Oh, well: I won't actually be trying to release that product line until maybe fall, what with there being much higher-priority stuff to do. I have one-each prototype board built, and quite a lot of markup for the respin (but no mandatory patch wires, and just one tacked-on resistor that shouldn't have been needed). And! I find that installing a set of swaged-in, nickel-plated-brass stacking spacers makes the little board seem Serious. Well, mostly heavy. But solid! Which is a good thing, I guess, as long as it's not meant to be flight-weight hardware (which this isn't).
Update 2: KSDK 2.x/MCUXpresso IDE share an annoying characteristic of KSDK 1.x / KDS, which is this: the example projects have a different structure from projects created with File →New→Project..., so creating a new project and swapping in code from an example Just Doesn't Work.
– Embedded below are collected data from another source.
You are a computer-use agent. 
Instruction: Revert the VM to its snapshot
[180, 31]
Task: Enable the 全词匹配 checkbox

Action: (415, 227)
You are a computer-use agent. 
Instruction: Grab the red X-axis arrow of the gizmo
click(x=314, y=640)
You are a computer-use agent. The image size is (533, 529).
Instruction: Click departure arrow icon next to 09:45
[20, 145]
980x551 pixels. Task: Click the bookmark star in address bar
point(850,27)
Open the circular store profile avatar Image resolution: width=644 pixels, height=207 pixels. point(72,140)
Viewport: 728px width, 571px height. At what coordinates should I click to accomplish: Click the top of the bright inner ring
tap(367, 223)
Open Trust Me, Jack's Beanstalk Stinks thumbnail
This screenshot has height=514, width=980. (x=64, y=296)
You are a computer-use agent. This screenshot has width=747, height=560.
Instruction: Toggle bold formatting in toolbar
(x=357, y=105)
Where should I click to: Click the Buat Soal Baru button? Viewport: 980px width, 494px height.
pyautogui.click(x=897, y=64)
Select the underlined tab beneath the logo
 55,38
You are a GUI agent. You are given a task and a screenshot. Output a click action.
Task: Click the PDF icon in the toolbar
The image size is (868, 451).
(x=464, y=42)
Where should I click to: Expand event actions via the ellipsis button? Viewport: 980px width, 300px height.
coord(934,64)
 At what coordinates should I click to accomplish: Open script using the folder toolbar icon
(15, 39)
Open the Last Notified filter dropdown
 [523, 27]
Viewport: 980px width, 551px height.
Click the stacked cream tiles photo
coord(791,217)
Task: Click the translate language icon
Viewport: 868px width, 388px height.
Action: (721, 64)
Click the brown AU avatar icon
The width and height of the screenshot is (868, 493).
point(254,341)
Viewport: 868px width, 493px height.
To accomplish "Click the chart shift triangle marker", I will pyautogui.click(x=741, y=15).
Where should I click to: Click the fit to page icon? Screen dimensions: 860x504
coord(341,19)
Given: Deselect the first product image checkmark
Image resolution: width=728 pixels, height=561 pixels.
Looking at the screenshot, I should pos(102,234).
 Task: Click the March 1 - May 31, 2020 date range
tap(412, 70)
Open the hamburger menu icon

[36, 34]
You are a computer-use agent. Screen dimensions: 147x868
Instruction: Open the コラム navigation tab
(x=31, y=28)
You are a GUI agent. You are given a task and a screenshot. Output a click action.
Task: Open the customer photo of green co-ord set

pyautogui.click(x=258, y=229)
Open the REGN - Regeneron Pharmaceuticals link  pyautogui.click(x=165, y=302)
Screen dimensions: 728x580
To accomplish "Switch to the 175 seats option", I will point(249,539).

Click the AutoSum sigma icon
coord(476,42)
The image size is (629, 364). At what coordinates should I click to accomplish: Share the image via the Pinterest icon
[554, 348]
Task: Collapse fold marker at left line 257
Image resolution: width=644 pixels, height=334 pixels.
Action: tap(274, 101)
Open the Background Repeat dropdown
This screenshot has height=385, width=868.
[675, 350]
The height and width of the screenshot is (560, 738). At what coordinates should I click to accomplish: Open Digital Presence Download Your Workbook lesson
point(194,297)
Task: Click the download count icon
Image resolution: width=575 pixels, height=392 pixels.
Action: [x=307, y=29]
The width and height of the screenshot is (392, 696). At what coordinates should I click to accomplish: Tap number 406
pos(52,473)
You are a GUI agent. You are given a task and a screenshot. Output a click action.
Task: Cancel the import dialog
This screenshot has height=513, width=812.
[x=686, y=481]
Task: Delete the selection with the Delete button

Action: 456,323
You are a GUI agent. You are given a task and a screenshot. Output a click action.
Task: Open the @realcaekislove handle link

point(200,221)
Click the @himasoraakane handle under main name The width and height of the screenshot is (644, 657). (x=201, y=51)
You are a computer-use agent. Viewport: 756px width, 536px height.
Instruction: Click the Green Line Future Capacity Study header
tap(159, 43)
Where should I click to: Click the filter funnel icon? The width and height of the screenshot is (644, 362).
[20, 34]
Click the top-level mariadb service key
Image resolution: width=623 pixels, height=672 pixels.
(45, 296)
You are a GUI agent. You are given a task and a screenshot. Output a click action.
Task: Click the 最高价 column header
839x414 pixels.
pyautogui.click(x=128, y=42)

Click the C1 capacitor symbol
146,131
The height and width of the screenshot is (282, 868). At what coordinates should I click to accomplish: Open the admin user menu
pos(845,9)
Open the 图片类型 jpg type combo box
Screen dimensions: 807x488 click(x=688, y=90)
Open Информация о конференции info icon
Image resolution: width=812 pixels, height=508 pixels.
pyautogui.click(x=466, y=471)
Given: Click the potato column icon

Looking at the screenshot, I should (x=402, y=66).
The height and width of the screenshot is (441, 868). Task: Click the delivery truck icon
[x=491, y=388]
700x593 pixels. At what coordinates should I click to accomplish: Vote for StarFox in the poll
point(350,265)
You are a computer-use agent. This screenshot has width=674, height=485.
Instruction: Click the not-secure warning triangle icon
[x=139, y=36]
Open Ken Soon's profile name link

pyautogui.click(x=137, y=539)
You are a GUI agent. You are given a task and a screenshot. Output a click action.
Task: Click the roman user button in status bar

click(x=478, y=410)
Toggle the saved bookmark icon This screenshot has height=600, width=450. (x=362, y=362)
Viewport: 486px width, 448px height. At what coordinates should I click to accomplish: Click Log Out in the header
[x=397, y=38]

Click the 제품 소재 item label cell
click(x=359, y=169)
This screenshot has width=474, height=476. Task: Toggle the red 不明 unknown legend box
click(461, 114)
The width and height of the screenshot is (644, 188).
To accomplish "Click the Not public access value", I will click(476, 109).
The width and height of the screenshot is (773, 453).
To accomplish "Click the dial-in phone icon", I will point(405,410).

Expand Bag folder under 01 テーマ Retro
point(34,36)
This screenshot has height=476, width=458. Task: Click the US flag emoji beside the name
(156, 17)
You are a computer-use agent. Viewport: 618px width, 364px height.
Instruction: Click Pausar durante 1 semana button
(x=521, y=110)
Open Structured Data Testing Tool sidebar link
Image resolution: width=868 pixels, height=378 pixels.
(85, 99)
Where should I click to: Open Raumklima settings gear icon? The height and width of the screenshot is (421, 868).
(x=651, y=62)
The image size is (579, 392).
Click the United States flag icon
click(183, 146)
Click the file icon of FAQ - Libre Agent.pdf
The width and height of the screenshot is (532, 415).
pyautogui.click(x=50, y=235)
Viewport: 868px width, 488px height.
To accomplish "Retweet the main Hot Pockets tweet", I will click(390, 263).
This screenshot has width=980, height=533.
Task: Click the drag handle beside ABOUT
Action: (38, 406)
Oh, well. This whole thing needs to return to the back burner anyway. Too much real work to be done, plus tax time. Comes the time, I may adapt an example project, or try to figure out how to configure a new project, with the very latest version of the SDK, plus FreeRTOS and the USB stack. (Got to have the multi-threaded RTOS. Which isn't in any of the USB examples.)
Er. Some of that Real Work does involve Kinetis stuff, but not USB.